In the records below, find the line with "Peste 3 ore (953, 436)" and the line with "orez (754, 1048)"; return exactly those lines and every line between them.

[Stored data entries]
*****
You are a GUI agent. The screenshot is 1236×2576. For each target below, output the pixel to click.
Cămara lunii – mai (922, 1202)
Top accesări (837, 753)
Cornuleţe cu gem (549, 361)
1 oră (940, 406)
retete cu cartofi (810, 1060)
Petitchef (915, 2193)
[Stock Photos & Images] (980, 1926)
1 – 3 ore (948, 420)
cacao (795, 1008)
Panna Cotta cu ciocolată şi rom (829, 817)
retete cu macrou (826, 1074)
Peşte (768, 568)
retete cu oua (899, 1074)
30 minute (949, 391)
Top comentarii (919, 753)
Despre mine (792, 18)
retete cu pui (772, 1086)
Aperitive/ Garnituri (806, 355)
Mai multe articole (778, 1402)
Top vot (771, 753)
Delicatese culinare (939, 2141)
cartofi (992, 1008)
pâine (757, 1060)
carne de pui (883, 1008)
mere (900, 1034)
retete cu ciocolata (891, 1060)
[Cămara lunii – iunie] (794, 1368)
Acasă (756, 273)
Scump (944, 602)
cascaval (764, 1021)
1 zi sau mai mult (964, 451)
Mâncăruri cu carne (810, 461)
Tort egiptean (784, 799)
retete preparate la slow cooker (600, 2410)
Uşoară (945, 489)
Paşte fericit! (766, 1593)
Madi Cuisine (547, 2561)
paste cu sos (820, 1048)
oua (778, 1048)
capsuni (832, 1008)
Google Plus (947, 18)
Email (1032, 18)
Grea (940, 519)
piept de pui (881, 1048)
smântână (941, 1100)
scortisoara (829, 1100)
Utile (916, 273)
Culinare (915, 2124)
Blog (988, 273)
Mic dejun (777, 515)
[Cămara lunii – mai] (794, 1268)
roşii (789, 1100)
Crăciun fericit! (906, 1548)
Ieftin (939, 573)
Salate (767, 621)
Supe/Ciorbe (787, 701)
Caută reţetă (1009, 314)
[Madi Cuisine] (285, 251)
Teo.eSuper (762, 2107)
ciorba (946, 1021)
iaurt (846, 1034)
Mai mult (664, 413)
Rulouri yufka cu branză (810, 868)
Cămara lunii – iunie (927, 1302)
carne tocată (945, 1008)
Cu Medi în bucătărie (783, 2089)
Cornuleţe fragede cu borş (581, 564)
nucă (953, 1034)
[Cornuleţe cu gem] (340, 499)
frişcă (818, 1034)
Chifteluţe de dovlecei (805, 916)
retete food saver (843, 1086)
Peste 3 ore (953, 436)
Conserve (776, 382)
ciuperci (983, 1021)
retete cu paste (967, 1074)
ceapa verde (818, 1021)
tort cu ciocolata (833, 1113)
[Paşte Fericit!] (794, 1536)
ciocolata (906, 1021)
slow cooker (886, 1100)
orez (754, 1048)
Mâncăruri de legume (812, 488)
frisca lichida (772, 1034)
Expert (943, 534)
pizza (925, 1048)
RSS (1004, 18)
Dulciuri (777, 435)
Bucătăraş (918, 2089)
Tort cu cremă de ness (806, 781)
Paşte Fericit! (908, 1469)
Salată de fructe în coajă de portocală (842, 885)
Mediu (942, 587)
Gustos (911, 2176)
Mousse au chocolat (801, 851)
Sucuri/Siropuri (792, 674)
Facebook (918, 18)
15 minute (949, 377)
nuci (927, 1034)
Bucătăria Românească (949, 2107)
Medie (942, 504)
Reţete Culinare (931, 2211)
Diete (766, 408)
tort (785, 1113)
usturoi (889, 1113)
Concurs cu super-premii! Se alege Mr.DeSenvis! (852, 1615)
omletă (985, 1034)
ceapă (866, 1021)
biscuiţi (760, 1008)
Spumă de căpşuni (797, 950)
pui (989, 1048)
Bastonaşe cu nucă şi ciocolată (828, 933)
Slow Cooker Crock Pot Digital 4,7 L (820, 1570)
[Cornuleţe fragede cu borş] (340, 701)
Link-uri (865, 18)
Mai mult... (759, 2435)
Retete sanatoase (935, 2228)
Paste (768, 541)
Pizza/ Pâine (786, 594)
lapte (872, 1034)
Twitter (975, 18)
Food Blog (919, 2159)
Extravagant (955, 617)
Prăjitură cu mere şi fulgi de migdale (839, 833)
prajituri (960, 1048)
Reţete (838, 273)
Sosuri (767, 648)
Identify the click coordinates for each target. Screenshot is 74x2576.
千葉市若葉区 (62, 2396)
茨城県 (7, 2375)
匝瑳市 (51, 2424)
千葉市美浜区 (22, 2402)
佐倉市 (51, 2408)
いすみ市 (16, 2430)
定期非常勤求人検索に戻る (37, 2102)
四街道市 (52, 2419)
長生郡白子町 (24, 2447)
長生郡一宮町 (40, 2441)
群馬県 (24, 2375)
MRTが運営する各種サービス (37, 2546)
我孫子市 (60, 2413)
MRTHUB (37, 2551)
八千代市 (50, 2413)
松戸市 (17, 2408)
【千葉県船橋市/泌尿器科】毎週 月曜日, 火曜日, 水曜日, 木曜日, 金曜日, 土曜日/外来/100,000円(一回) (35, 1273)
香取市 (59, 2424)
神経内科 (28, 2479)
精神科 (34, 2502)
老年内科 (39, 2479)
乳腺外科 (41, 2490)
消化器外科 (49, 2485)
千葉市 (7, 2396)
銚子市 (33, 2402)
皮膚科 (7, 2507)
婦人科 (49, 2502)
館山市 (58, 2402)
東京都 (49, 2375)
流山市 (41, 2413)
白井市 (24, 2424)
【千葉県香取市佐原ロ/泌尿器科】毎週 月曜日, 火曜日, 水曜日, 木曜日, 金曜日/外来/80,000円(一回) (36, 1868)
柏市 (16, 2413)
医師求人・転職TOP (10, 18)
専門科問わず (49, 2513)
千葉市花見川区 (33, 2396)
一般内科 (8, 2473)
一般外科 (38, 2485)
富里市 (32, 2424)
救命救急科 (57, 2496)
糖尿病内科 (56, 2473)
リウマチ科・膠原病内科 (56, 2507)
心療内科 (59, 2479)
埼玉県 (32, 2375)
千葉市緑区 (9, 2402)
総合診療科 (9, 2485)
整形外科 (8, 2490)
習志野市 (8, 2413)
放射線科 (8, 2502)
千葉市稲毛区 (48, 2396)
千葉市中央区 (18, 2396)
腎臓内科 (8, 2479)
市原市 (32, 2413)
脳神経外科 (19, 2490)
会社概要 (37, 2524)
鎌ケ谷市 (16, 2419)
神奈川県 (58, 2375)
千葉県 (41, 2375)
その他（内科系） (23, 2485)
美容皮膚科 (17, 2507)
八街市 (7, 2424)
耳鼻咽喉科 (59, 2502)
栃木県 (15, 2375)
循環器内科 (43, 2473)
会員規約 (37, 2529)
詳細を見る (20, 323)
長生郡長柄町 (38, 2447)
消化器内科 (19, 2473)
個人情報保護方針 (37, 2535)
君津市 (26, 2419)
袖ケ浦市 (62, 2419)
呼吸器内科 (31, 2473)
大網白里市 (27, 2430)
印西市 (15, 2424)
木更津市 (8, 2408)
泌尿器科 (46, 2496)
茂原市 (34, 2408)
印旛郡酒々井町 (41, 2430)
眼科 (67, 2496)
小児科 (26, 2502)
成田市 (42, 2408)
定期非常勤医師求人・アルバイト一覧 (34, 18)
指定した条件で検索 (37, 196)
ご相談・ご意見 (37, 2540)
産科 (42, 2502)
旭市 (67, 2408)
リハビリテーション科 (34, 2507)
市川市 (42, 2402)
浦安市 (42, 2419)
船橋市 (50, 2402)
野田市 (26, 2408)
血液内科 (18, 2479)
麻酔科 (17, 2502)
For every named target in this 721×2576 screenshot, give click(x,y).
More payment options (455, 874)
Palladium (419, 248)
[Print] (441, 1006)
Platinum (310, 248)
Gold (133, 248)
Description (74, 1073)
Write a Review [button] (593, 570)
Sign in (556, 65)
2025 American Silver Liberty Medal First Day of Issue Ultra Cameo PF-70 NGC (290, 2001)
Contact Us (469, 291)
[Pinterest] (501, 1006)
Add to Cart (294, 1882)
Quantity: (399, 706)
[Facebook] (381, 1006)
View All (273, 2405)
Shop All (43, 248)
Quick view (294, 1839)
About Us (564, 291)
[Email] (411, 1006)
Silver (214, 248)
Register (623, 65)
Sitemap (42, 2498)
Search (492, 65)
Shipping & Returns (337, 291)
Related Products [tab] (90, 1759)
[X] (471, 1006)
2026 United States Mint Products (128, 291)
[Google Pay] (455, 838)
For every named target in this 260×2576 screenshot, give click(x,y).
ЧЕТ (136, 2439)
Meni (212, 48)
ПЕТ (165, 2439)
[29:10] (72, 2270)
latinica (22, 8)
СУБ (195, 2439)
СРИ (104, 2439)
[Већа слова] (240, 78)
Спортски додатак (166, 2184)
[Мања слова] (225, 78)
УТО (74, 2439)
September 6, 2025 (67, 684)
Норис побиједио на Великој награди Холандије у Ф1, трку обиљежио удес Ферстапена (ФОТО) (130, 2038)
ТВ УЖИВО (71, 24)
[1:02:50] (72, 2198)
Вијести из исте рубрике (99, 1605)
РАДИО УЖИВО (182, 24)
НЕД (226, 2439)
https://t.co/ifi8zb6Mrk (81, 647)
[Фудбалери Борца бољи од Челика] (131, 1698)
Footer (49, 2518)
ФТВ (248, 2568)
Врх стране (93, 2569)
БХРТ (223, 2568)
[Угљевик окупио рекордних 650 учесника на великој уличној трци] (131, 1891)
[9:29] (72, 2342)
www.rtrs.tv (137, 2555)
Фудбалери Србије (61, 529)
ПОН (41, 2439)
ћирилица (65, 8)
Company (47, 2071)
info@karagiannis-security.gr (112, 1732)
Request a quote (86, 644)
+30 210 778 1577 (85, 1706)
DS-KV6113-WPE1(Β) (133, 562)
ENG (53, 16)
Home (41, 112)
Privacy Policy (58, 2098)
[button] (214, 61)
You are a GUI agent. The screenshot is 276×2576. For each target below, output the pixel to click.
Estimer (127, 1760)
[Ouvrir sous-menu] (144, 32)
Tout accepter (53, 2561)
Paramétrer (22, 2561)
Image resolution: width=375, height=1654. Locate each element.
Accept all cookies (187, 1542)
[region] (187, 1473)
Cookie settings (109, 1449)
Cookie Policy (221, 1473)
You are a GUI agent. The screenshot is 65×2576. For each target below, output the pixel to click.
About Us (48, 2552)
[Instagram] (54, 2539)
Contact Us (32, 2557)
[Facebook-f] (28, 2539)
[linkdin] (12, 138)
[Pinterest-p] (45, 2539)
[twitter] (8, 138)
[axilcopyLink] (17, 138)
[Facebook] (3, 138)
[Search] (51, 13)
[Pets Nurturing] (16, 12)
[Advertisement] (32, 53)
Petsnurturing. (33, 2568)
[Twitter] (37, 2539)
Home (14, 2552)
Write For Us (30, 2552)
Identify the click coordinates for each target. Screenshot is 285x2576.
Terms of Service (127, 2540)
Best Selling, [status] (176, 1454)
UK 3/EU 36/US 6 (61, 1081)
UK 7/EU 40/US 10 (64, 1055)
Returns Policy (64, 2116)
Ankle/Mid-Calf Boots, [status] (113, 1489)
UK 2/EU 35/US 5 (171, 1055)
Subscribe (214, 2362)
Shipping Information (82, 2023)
*****
[Response to the exercise]
Peste 3 ore (953, 436)
Conserve (776, 382)
ciuperci (983, 1021)
retete cu paste (967, 1074)
ceapa verde (818, 1021)
tort cu ciocolata (833, 1113)
[Paşte Fericit!] (794, 1536)
ciocolata (906, 1021)
slow cooker (886, 1100)
orez (754, 1048)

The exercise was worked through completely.